Nós condenamos veementemente os ataques terroristas aos escritórios das Nações Unidas por esses inimigos da humanidade, declarou o presidente dos EUA, George W. Bush, que tem na tentativa de conter o ativismo islâmico no Oriente Médio e na África uma de suas principais preocupações. A declaração, que inclui condolências às famílias dos mortos, foi lida por Gordon Johndroe, porta-voz do Conselho de Segurança americano.
Nicolas Sarkozy, presidente da França, antiga metrópole da Argélia, também se manifestou, chamando os atentados de odiosos e covardes. Condenações e condolências partiram ainda da União Européia, do presidente da Autoridade Palestina, Mahmud Abbas, e do governo espanhol, entre outros Estados e entidades.
Desde 1992, quando o governo do país e o Exército uniram-se para invalidar uma eleição que seria vencida por radicais islâmicos, a Argélia tem sido palco de vários atentados.
Este ano foi particularmente violento no país, com atentados matando mais de cem pessoas.
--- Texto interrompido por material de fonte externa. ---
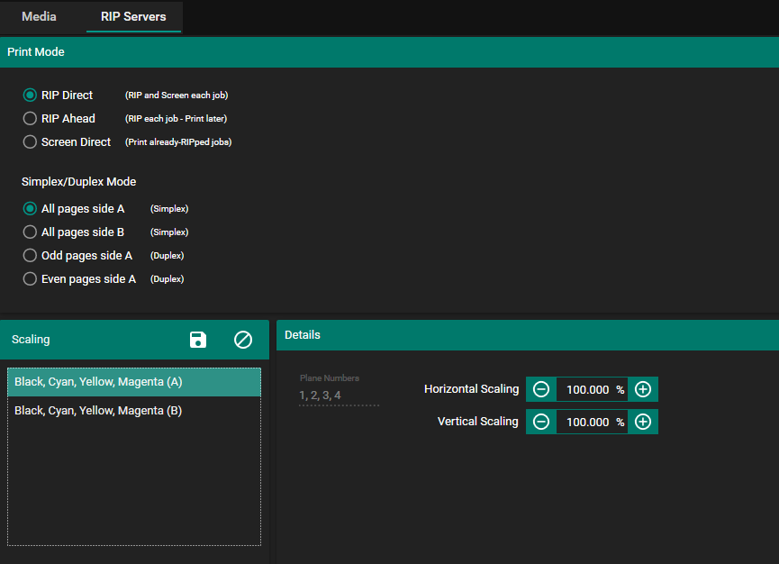Click the Plane Numbers field
The width and height of the screenshot is (779, 564).
[339, 396]
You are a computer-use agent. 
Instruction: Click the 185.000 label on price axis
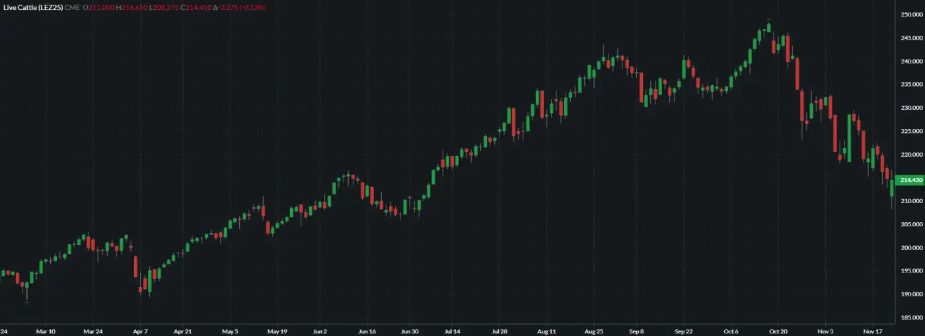(x=911, y=317)
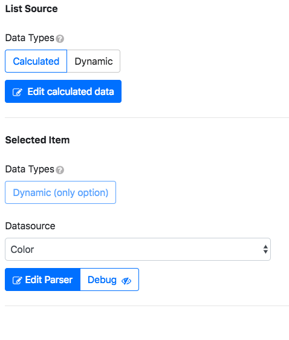Click the Debug text label
289x340 pixels.
pos(102,280)
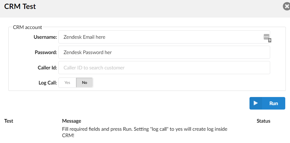Select the Message column header
The image size is (290, 143).
click(72, 121)
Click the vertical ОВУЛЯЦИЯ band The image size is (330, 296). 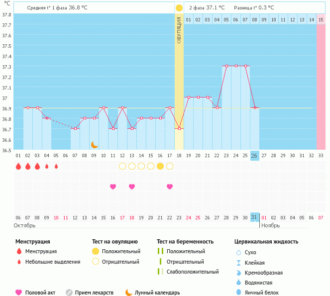click(x=179, y=75)
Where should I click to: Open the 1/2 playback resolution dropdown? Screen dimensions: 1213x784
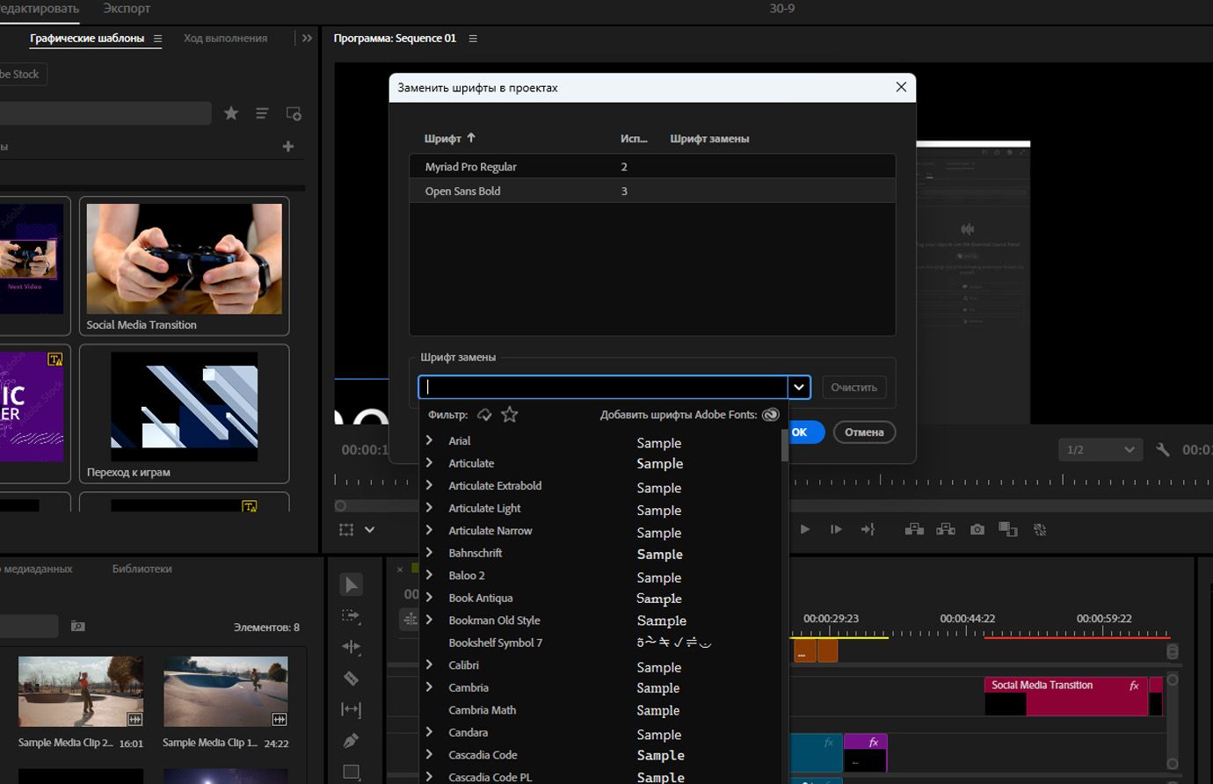click(1100, 450)
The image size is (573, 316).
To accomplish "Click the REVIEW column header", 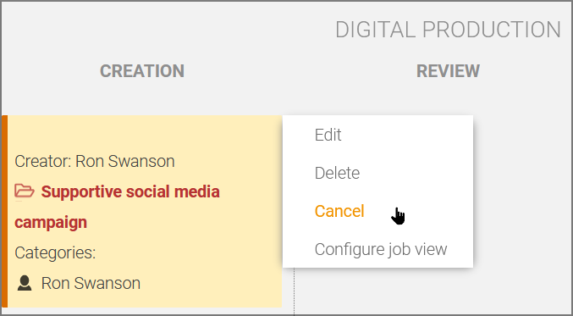I will 448,71.
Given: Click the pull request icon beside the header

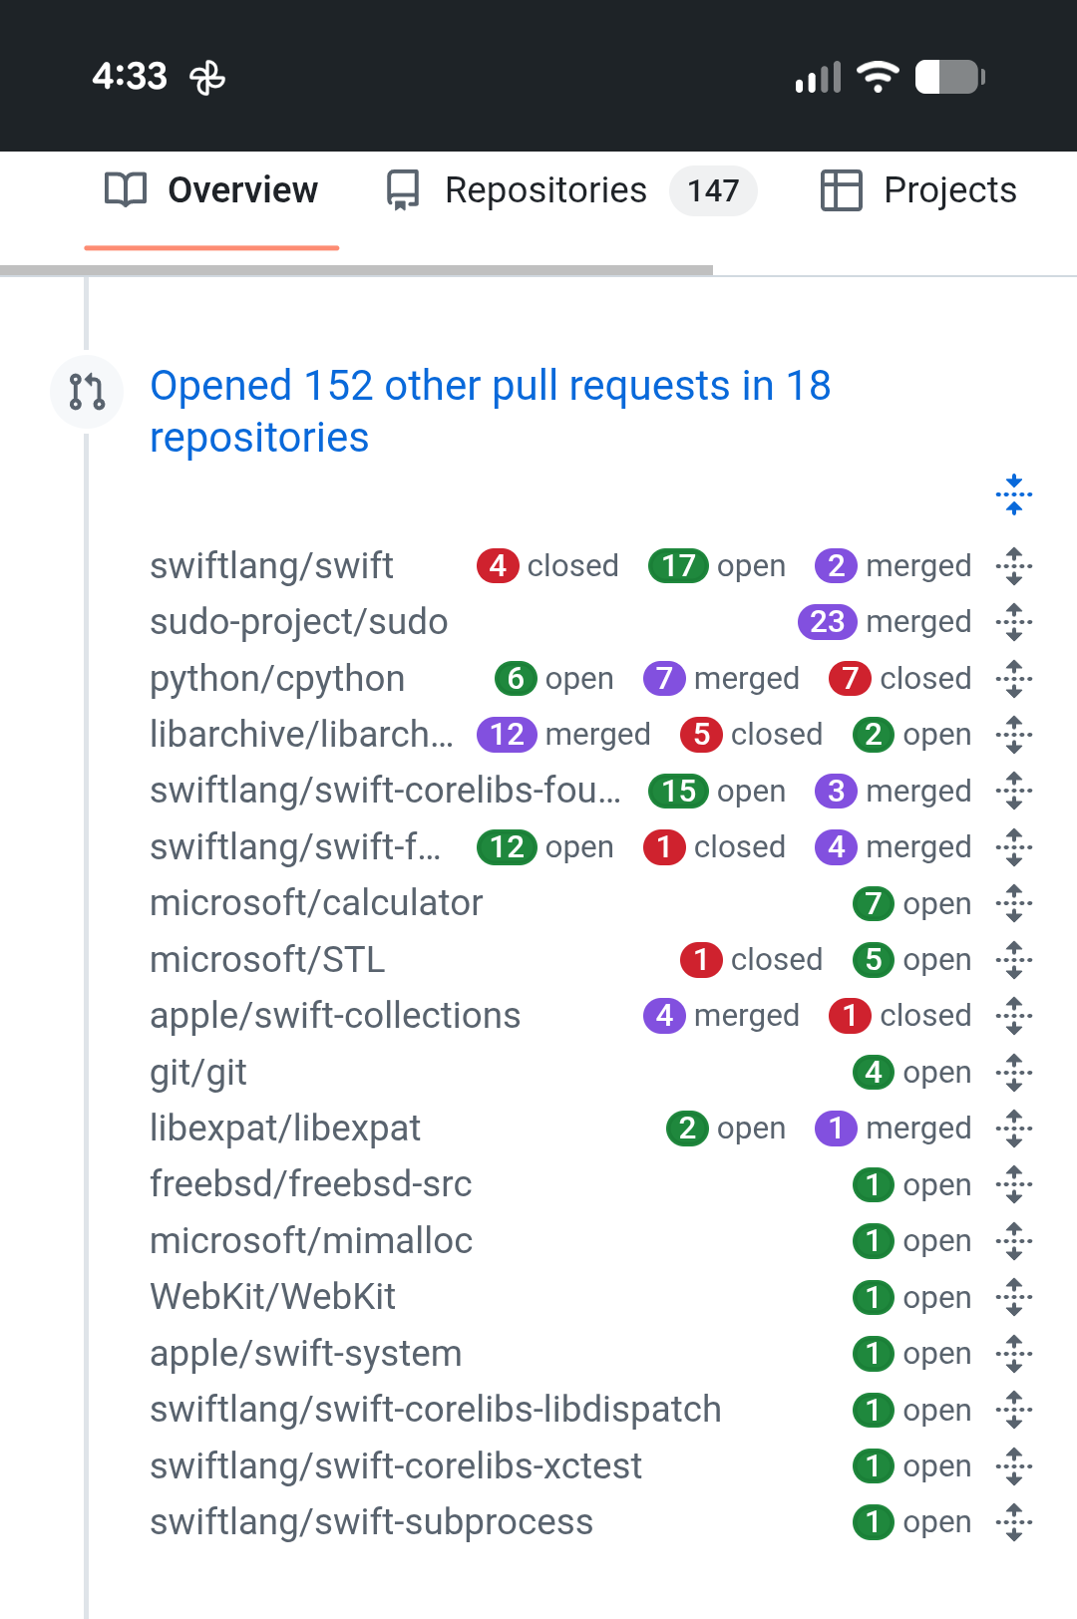Looking at the screenshot, I should point(87,392).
Dois dos maiores foram em abril, quando 30 pessoas foram mortas, e em setembro, quando dois ataques mataram 50.

Extremismo
A Argélia tem seu próprio histórico de extremismo religioso, nascido em 1991 quando a FIS (Frente Islâmica de Salvação) teve sua vitória eleitoral solapada pelo Exército, seguindo-se uma guerra civil que até 2002 matou 100 mil pessoas e deixou 18 mil desaparecidas.
A militarização do FIS era inevitável. Dele surgiu o EIS (Exército Islâmico de Salvação), que tem apenas um parentesco remoto com a minoria jihadista, articulada em 1998 como o clandestino Grupo Salafista pela Pregação e Combate, do qual faziam parte até oficiais de média patente, desertores das Forças Armadas.
Desde janeiro último o grupo passou a se autodenominar Organização da Al-Qaeda do Magreb Islâmico (denomina-se de Magreb a região do norte da África que abrange Marrocos, Saara Ocidental, Argélia, Tunísia, Mauritânia e Líbia). A menção à organização de Osama bin Laden funcionou como forte chamativo, sem que existam evidências de subordinação hierárquica ao terrorista que se supõe escondido na fronteira do Paquistão com o Afeganistão.
Os serviços de inteligência ocidentais temem e consideram perigosíssimo o processo não linear de radicalização islâmica na Argélia. Ao mudar de nome, o grupo  do qual desertaram 300 militantes, beneficiados pela anistia de 2005  procurou também renovar seus quadros por meio da atração de extremistas de outros países norte-africanos e veteranos da insurgência do Iraque.